Você já sentiu o racismo na pele?
Toda hora. Não só na igreja, mas em todos os lugares. E este é um
assunto muito sério. Não é vitimismo! A gente não tem intenção nenhuma
de passar essa mensagem, mas existe o preconceito. Eu não tenho problema
com o cara que tem preconceito comigo por eu ser preto, porque eu
também tenho meus preconceitos. Se ele ficar com o preconceito dele,
quietinho, sem interferir no meu caminho, ok. Mas, se ele vem para me
atrapalhar, isso já é uma covardia muito grande. O preconceito ligado ao
poder que é dado às pessoas, dentro ou fora da igreja, é um perigo
muito grande porque é uma oportunidade que se abre para as pessoas
subjugarem as outras e aí se espalha aquele fenômeno do subjugado sempre
querer subjugar alguém.
Como você vê o atual cenário político do país?
Acredito que, por um lado, toda essa discussão tem servido para alertar
as pessoas. O Brasil não é mais o mesmo. Todo mundo tem algo a dizer
sobre a política. Muita gente não conhecia a história de políticos em
suas carreiras com deslizes gigantescos e hoje as pessoas já conhecem
isso. Hoje o povo brasileiro está mais aberto, inclusive eu acredito que
a Igreja tenha mudado o cenário um pouco por conta disso e, com isso, a
consciência política tenha brotado. Mas eu vejo discursos de alguns
políticos que não condizem com o Evangelho de Cristo, com a perspectiva
do amor. Quando vemos um político com um discurso sobre ódio, de
preconceito disfarçado, algo que soa bem déspota, a gente pode lidar com
isso fazendo campanha, ajudando e esclarecendo um amigo. Se ainda assim
nada mudar e o cara for eleito, depois de quatro anos ele vai sair.

▶ [Conjunto de dados]
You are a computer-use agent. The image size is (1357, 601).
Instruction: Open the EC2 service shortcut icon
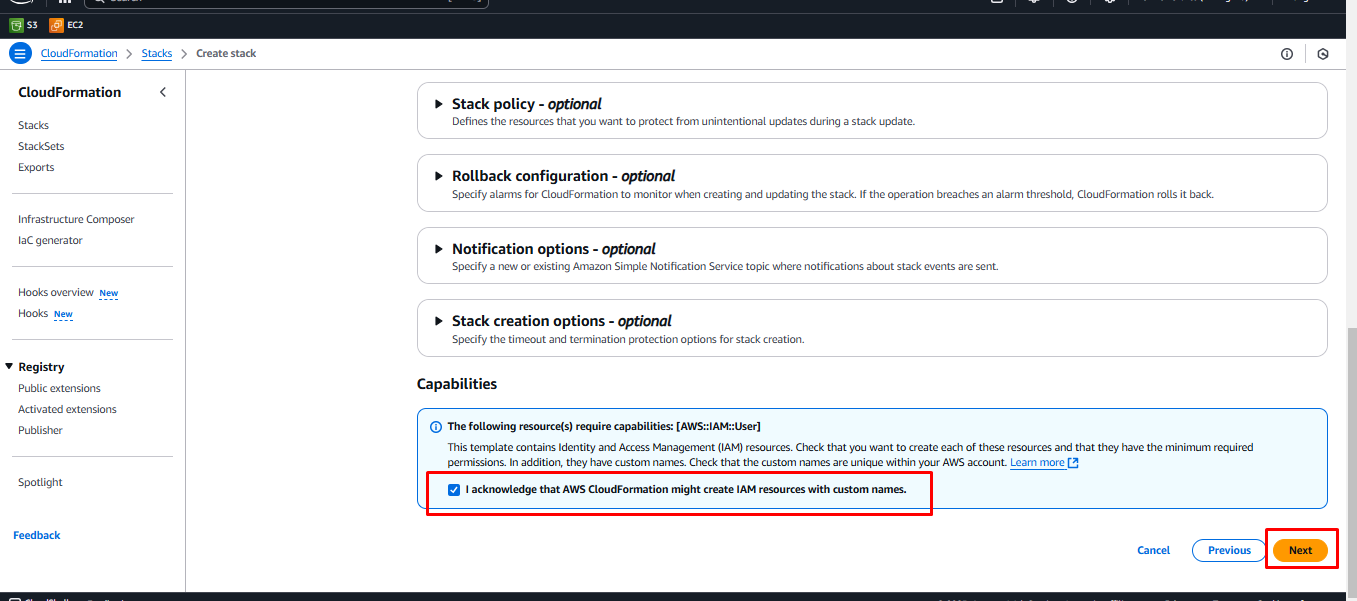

▶ [Instrução]
Dê continuidade à entrevista sobre racismo e cenário político a partir da última frase apresentada.

▶ [Resposta]
Mas, em se tratando de um pastor que abraça o discurso político de ódio
de um outro político, um discurso que não tem nada a ver com as
Escrituras, aí a gente vai por um caminho bem difícil. Um pastor precisa
abraçar e cuidar das ovelhas. Ele foi colocado ali para isso
especificamente. A gente vê um pastor abusando do poder para ganhar
votos ou fazendo campanha arranjada para determinado político porque ele
concorda com o que ele diz. Isso é bem triste. Espero que isso mude de
alguma forma no Brasil e que a gente aprenda sobre política com as
lições que já estamos tendo daqui pra frente.
E qual sua posição sobre o governo do atual presidente?
Eu não votei no atual governo, mas como brasileiro, no dia da resposta
sobre quem havia ganhado as eleições, eu olhei para dentro de mim e me
posicionei sobre isso. Não vou falar mal, não vou difamar. O governo que
eu não acredito ganhou as eleições, então, como vou me comportar daqui
pra frente? Vou ser um músico que faz parte de uma grande orquestra. Ele
está ali tocando, mas se desafinar, vai comprometer todo o trabalho
daquela orquestra. Então, que tal eu tocar junto com essa orquestra?
Ainda que seja contra o que eu penso e que fira muitos dos meus
princípios, eu entendo que esse é o momento de todo mundo torcer para
que dê tudo certo com o atual presidente.
Nessa correria de agenda, dá tempo de ir a igreja?
Sim, com certeza. Eu particularmente sinto uma crise de abstinência
quando não vou à igreja estar em comunhão. Nasci assim, e não consigo
ficar muito tempo fora dessa realidade. Há alguns anos faço parte da
Igreja Batista de Água Branca, em São Paulo, do pastor Ed René. Acho
importantíssimo, mas fujo muito dessa afirmação de que a comunhão só
poder ser de um jeito. Você pode se reunir com os amigos ou sair com sua
família num dia de domingo sem peso e sem culpa, sabendo que Deus está
ali com vocês, como Igreja.
O que você gosta de fazer em casa para relaxar?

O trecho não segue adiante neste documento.